Pendant la Seconde Guerre mondiale, les armes chimiques ne seront pas employées lors des affrontements. Mais les gaz lacrymogènes prennent leur essor dès la sortie de la guerre. En France, ils sont utilisés dès 1947, lors des grèves insurrectionnelles initiés par les ouvriers de la régie Renault de Boulogne-Billancourt, nationalisée par le gouvernement, qui voient leur ration quotidienne de pain passer de 300 à 250 grammes. Le mouvement prend rapidement de l'ampleur et comptera au plus fort 3 millions de grévistes.
C'est au début des années 50, que le gaz lacrymogène tel qu'on le connaît aujourd'hui est inventé à Porton Down, dans le sud-ouest de l'Angleterre retrace Anna Feigenbaum.
Le gaz lacrymogène s'est généralisé et les nouvelles grenades mises au point sont massivement utilisées afin de mater les soulèvements dans les colonies du Commonwealth.
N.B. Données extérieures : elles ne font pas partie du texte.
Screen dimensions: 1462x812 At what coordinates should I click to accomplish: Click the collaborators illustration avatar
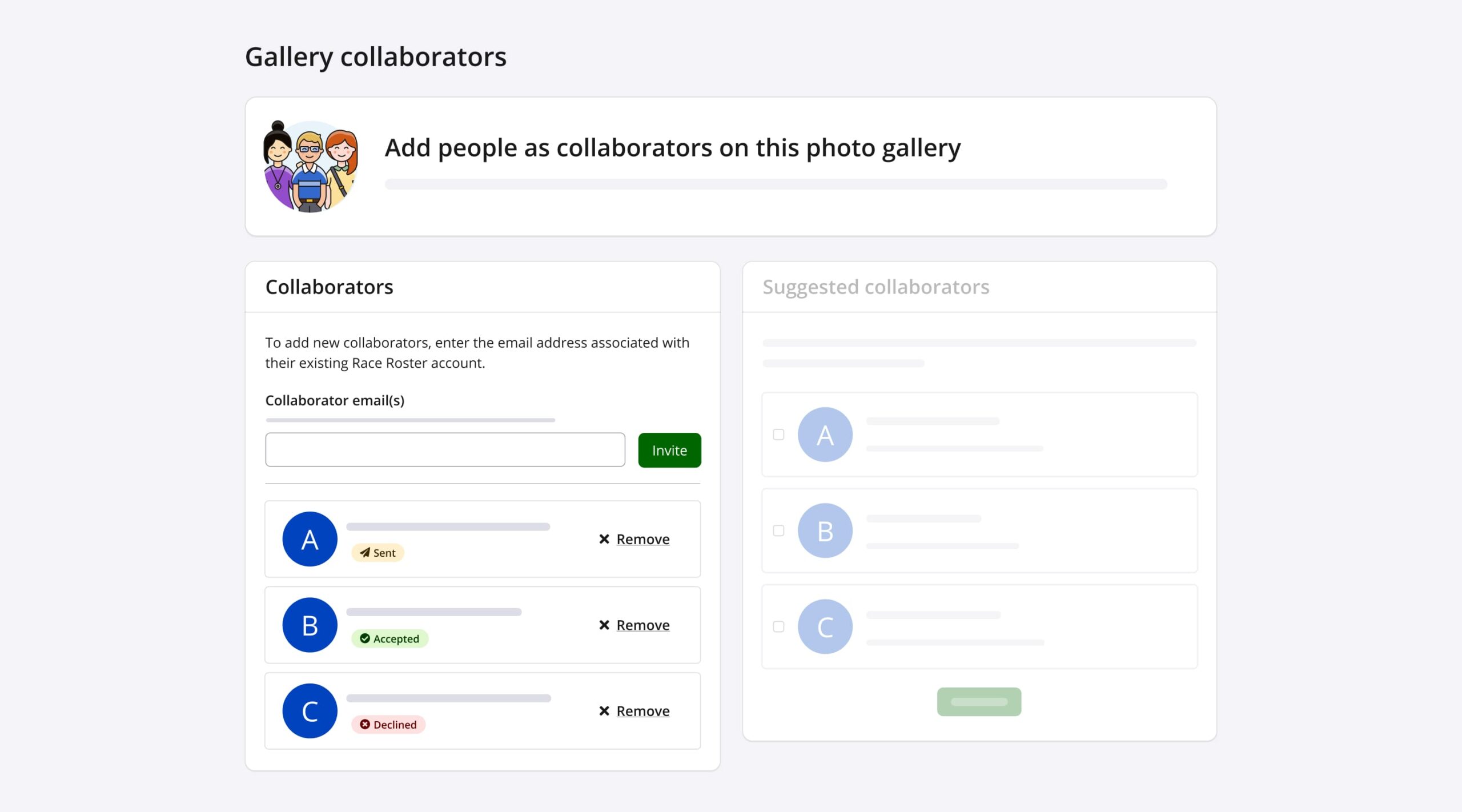(310, 166)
La France suivra l'exemple britannique en Algérie au cours des années 50. Les Etats-Unis, de leur côté, l'emploient massivement au Vietnam comme à domicile, sur les opposants à la guerre.
Inventé dès 1928 par les chimistes américains Ben Corson et Roger Stoughton, le gaz CS (2-Chlorobenzylidène malonitrile) est synthétisé pour un usage militaire dès le début des années 50, puis commercialisé dans une version "moderne" en 1965 par le Royaume-Uni. Il est mis sur le marché avec l'assurance que "la supériorité du CS est due à ses effets irritants plus prononcés et plus variés". Le gaz CS est en effet jugé moins toxique et 10 fois plus puissant que son prédécesseur, le gaz CN.
Ce nouveau gaz devient rapidement la nouvelle arme chimique non létale privilégiée par les forces de l'ordre, et est encore celle qui est la plus utilisée de nos jours. En France, on découvre cette nouvelle version des gaz lacrymogènes lors des grèves de mai 1968.
Les manifestants confrontés à ces nouveaux gaz lacrymogène pour la première fois apprennent rapidement, de leur côté, à s'en protéger. Au point qu'un an plus tard, lors de la bataille du Bogside en Irlande du Nord, opposant la population catholique à la police royale, ce sont des étudiants français de passage dans la région qui expliquent aux habitants qu'il faut se rincer les yeux avec de l'eau et se couvrir le visage de mouchoirs imbibés de vinaigre pour se prémunir des effets du gaz...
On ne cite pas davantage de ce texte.